• DATA
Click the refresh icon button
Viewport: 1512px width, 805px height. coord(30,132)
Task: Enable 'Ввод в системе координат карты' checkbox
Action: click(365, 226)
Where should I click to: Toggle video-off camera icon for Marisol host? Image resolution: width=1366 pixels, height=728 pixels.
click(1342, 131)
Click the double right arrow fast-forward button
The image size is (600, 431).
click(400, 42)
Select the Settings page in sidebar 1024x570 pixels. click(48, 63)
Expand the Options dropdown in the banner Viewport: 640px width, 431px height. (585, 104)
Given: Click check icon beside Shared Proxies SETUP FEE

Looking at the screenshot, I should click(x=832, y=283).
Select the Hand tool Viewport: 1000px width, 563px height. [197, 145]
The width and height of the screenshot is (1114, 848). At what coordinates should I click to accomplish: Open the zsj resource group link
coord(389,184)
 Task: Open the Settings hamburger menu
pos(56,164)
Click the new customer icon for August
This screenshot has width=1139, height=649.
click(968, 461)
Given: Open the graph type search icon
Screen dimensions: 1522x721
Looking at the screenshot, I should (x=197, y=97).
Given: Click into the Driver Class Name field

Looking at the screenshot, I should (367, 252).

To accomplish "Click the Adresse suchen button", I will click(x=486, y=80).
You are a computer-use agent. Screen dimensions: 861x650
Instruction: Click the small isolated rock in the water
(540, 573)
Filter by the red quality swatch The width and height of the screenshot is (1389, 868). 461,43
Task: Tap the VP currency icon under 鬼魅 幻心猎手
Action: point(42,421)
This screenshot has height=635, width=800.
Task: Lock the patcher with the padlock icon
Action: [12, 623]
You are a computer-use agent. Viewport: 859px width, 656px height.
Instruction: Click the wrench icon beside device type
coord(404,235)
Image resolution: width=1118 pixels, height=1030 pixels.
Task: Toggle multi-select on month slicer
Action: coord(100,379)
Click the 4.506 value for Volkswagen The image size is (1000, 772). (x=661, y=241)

• TASK OBJECTIVE
Print the lines above from the one with "Where should I" through the one with "Select the Settings", both included, exactly as written and nothing more.

• REPLY TO THE TASK
Where should I click to: Toggle video-off camera icon for Marisol host? Image resolution: width=1366 pixels, height=728 pixels.
click(1342, 131)
Click the double right arrow fast-forward button
The image size is (600, 431).
click(400, 42)
Select the Settings page in sidebar 1024x570 pixels. click(48, 63)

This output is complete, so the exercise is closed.